# Tasks for this exercise:
1/ Answer these questions from the text on addiction recovery:
(a) What do goals and New Year's resolutions lack?
(b) How does the text define willpower?
(c) What does the text call the antidote to addiction?
2/ Decide whether each statement agrees with the text on addiction recovery:
(a) Sustained successful recovery can be reached through willpower alone.
(b) Addiction is described as a disease of isolation.
(c) "Inviting the light in" is harder than "pushing the dark out."
3/ Write out the text on addiction recovery word for word, from "By now the resolutions, that" to "to successful completion.".

# Document segment:
━━━━━━━━━━━━━━━━
By now the resolutions, that most people had set to enter 2016, have begun to fade.  Goals and New Year’s resolutions are great for vision, but lack the mechanics to get one to successful completion.  

Sustained successful recovery cannot be attained with vision or willpower alone. Willpower is the unwavering strength to carry out one’s wishes. Willpower is instinctual but needs help to be sustained.  This is where mastery of self-control, repeated over time creates sustained successful recovery.  If addiction is “habits to the bad”, successful recovery is “creating habits to the good”.  “Pushing the dark out” is hard.  “Inviting the light in” is so much easier.  

We are social beings innately. If we are not touched, loved, and nurtured we are at risk for dying in a condition known as “failure to thrive”.  Addiction is a disease of isolation.  Connection is the antidote to addiction.  Often at one’s darkest hours in the addictive process one feels completely alone, misunderstood, gripped with fear for being found out for their actions, and afraid if people “knew the real them” they would be rejected.  One knows they cannot continue as they are, but in quandary about how to get out of the disease and never ending cycle of addiction.
━━━━━━━━━━━━━━━━
Stored items:
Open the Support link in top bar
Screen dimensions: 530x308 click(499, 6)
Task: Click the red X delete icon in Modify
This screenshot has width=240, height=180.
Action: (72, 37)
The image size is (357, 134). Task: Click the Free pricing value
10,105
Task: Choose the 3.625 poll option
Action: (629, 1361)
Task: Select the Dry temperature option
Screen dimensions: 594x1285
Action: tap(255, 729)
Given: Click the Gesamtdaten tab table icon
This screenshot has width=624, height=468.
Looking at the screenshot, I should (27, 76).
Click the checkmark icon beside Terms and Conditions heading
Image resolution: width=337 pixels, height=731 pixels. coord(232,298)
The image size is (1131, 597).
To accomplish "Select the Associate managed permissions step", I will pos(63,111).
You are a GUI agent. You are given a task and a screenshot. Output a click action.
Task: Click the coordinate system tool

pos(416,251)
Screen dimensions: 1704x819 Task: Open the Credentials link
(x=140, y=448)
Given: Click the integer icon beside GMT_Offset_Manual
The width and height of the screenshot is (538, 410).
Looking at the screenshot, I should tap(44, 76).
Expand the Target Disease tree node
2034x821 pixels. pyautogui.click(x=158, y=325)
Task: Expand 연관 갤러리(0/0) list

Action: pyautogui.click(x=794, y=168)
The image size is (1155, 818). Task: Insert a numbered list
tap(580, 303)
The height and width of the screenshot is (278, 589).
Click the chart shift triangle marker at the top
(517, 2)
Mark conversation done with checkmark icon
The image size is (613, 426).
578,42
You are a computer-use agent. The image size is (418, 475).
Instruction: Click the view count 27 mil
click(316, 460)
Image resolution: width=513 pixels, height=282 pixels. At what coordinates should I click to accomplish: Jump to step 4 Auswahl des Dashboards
━━━━━━━━━━━━━━━━
# Expected outputs:
1/
(a) The mechanics to get one to successful completion.
(b) The unwavering strength to carry out one's wishes.
(c) Connection.

2/
(a) No: "Sustained successful recovery cannot be attained with vision or willpower alone."
(b) Yes: "Addiction is a disease of isolation."
(c) No: "“Pushing the dark out” is hard." and "“Inviting the light in” is so much easier."

3/
By now the resolutions, that most people had set to enter 2016, have begun to fade.  Goals and New Year’s resolutions are great for vision, but lack the mechanics to get one to successful completion.